▸ Exercise input
....

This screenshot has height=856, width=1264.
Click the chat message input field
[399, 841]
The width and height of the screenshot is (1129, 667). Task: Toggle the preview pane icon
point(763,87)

....

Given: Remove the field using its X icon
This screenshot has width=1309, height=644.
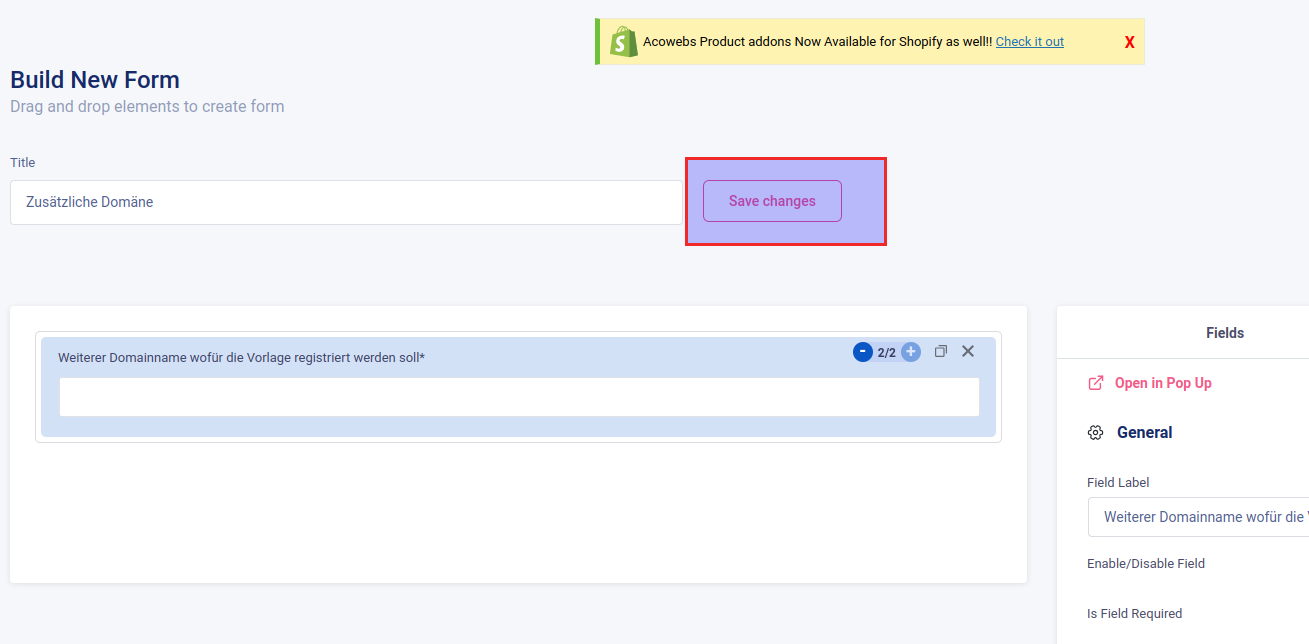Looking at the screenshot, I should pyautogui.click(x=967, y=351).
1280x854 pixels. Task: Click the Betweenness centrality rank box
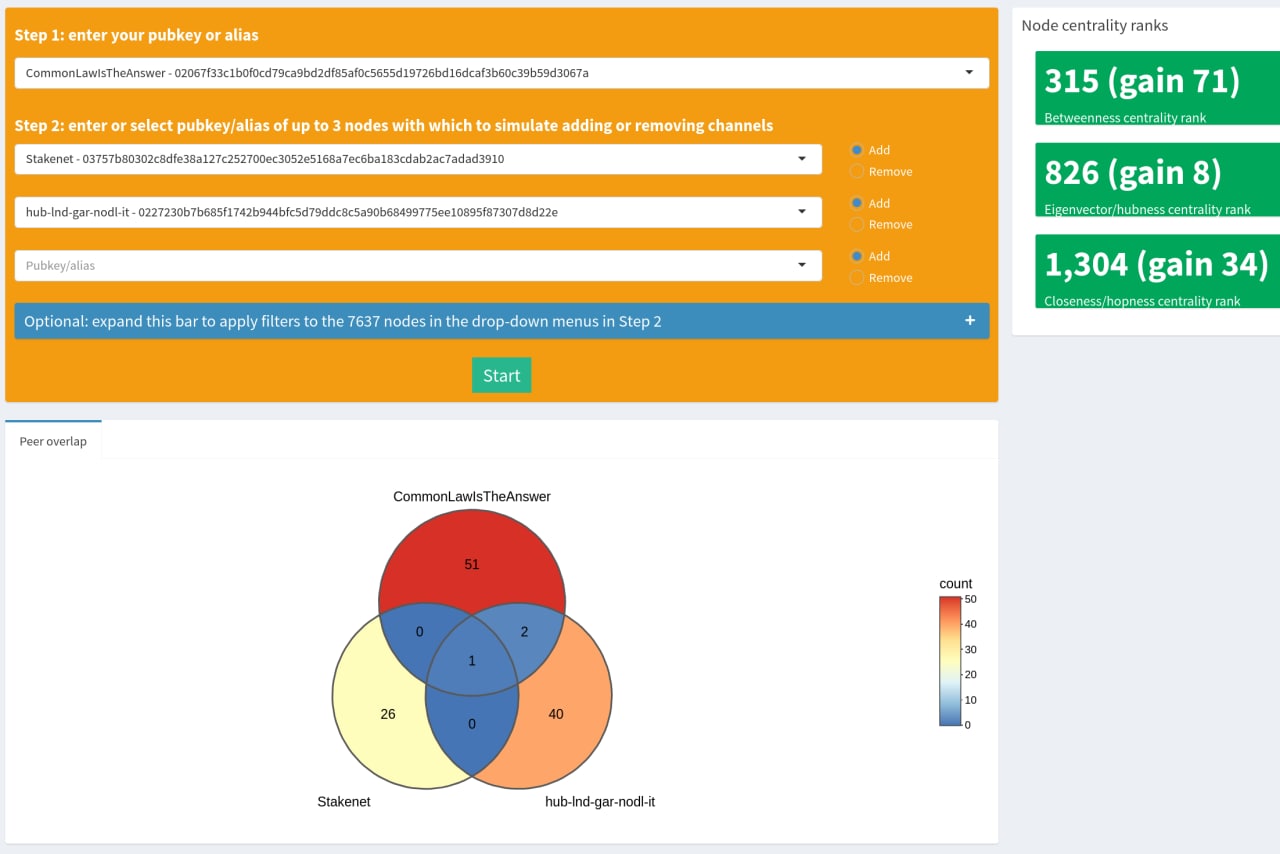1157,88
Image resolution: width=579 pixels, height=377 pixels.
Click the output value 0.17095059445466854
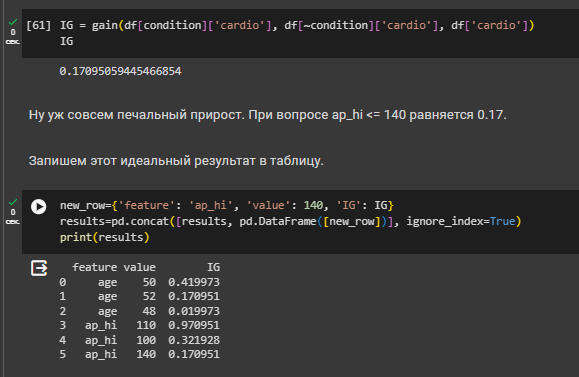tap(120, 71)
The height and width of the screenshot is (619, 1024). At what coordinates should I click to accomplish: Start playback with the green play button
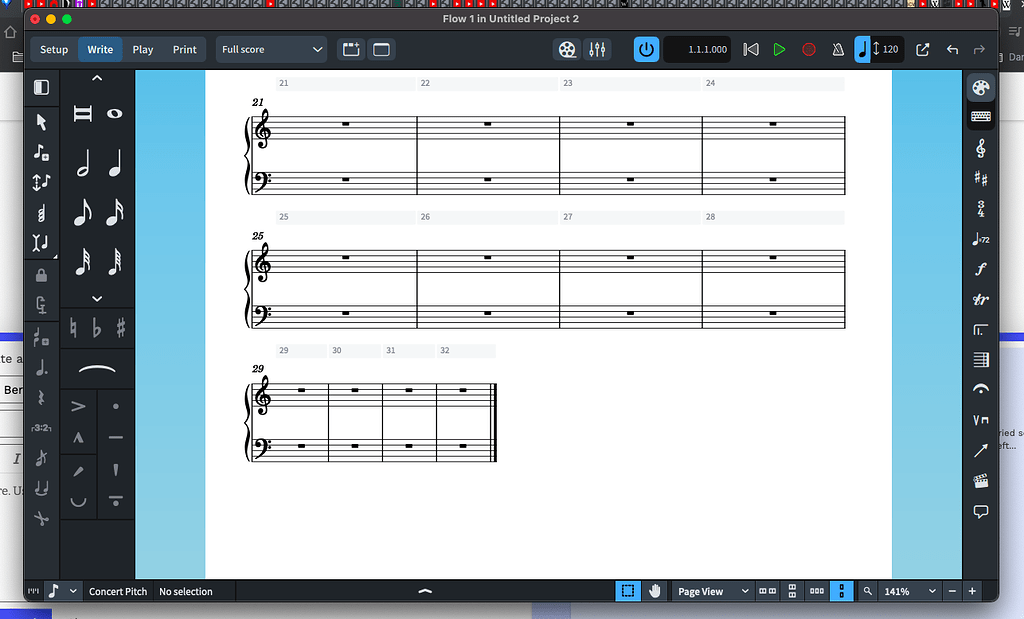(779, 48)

....

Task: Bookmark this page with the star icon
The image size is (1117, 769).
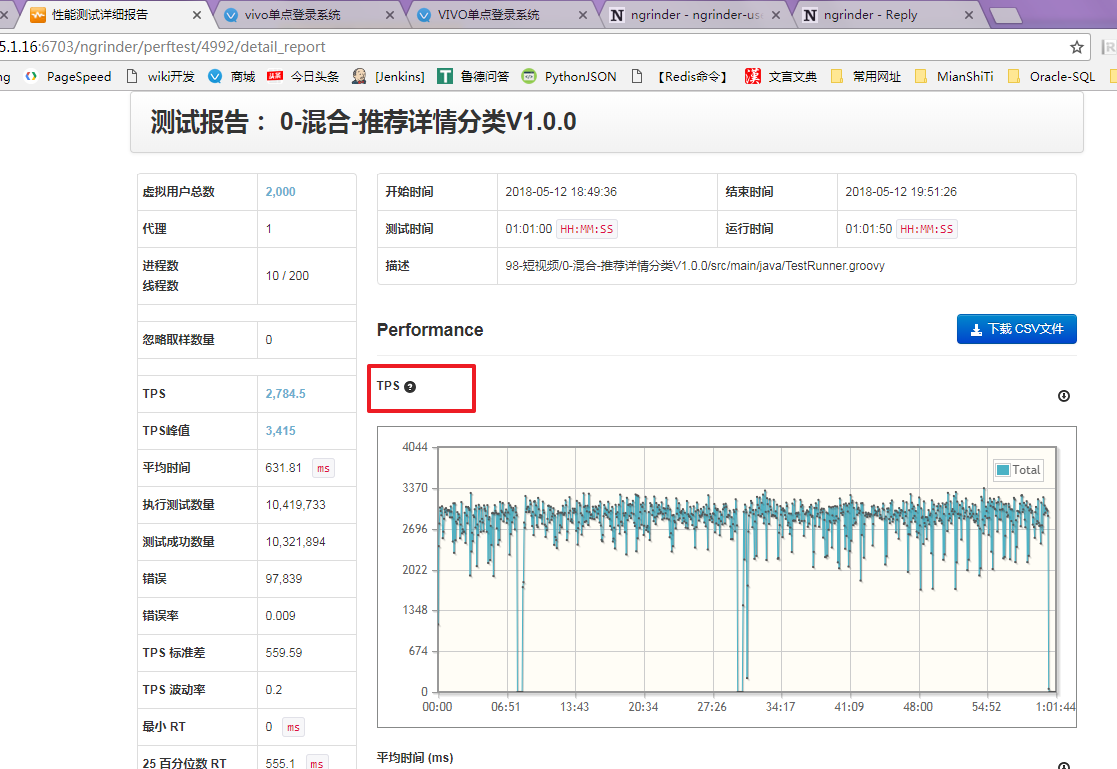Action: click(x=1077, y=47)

....

▸ Aim
Convert everything in the material above, from the line containing "The width and" down to the line containing "point(763,87)", into a JSON list of strings with one string per line and blank lines left out.

▸ Worked answer
[
  "The width and height of the screenshot is (1129, 667). Task: Toggle the preview pane icon",
  "point(763,87)"
]